- **Excerpted text**
Mammalian innate immunity to viral infection is critically dependent on a successful type I IFN response (49). The early IFN response involves initial recognition of virus within infected cells by activation of host pattern recognition receptors (PRRs) by pathogen-associated molecular patterns (PAMPs) such as viral RNA (60). The two major types of host PRRs that recognize viral RNA in the cytoplasm of nonplasmacytoid dendritic cells (non-pDCs) are the cytosolic retinoic acid-inducible gene-like receptors (RLRs) and membrane-bound Toll-like receptors (TLRs). Studies using knockout (KO) mice indicate that RLRs, but not the TLR system, are required for the antiviral IFN response in most cell types, including fibroblasts, epithelial cells, and conventional dendritic cells (40, 49, 54, 60, 61). RLRs respond to virus infection by signaling through the mitochondrial antiviral signaling adaptor (MAVS, also known as IPS-1/VISA/Cardif), which results in activation of host transcription factors, including interferon regulatory factor 3 (IRF3) and NF-κB, that orchestrate an early IFN-independent transcriptional program (40, 54, 61). Transcripts synthesized during this phase, including those encoding IFN-β and other antiviral proteins such as p54, p56, and p15, characterize the early antiviral state (49). Interferons, synthesized and secreted from infected cells, in turn direct amplification of the response and transcription of a broader range of antiviral genes in both an autocrine and paracrine manner, leading to establishment of the antiviral state (49). The two best characterized RLRs—RIG-I (retinoic acid-inducible gene I) and MDA-5 (melanoma differentiation-associated gene-5)—are cytoplasmic RNA helicases belonging to the DEXD/H box family, and each responds to distinct viral ligands (7, 31, 37–39, 44, 47, 51, 63). RNA viruses can be sensed by RIG-I (hepatitis C virus, Sendai virus, influenza virus, vesicular stomatitis virus, Newcastle disease virus, rabies virus, reovirus, and Japanese encephalitis virus), by MDA-5 (picornaviruses), or by both RIG-I and MDA-5 (dengue virus and West Nile virus) (7, 60). Other studies using purified RNA ligands, including viral genomic dsRNA (38), have demonstrated that RIG-I primarily recognizes short dsRNA and phosphate present as 5′-triphosphate moieties or monophosphates on the 5′ or 3′ ends of short dsRNA, whereas MDA-5 mainly recognizes longer dsRNA and higher-order structures formed by RNA (46).

- **What needs to be done**
From the passage above on the innate immune response to viral RNA, list every virus it names as sensed by RIG-I alone.

- **Data listing**
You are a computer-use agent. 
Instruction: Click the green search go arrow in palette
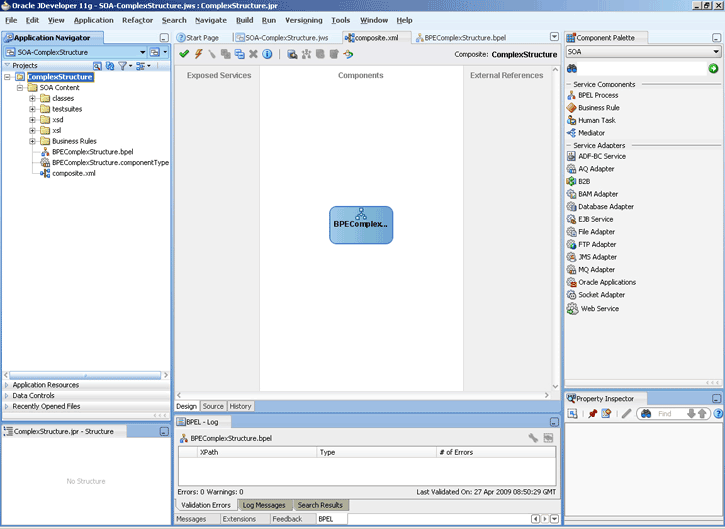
==
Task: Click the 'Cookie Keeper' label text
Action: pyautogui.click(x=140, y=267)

- **Exercise response**
Hepatitis C virus, Sendai virus, influenza virus, vesicular stomatitis virus, Newcastle disease virus, rabies virus, reovirus, and Japanese encephalitis virus.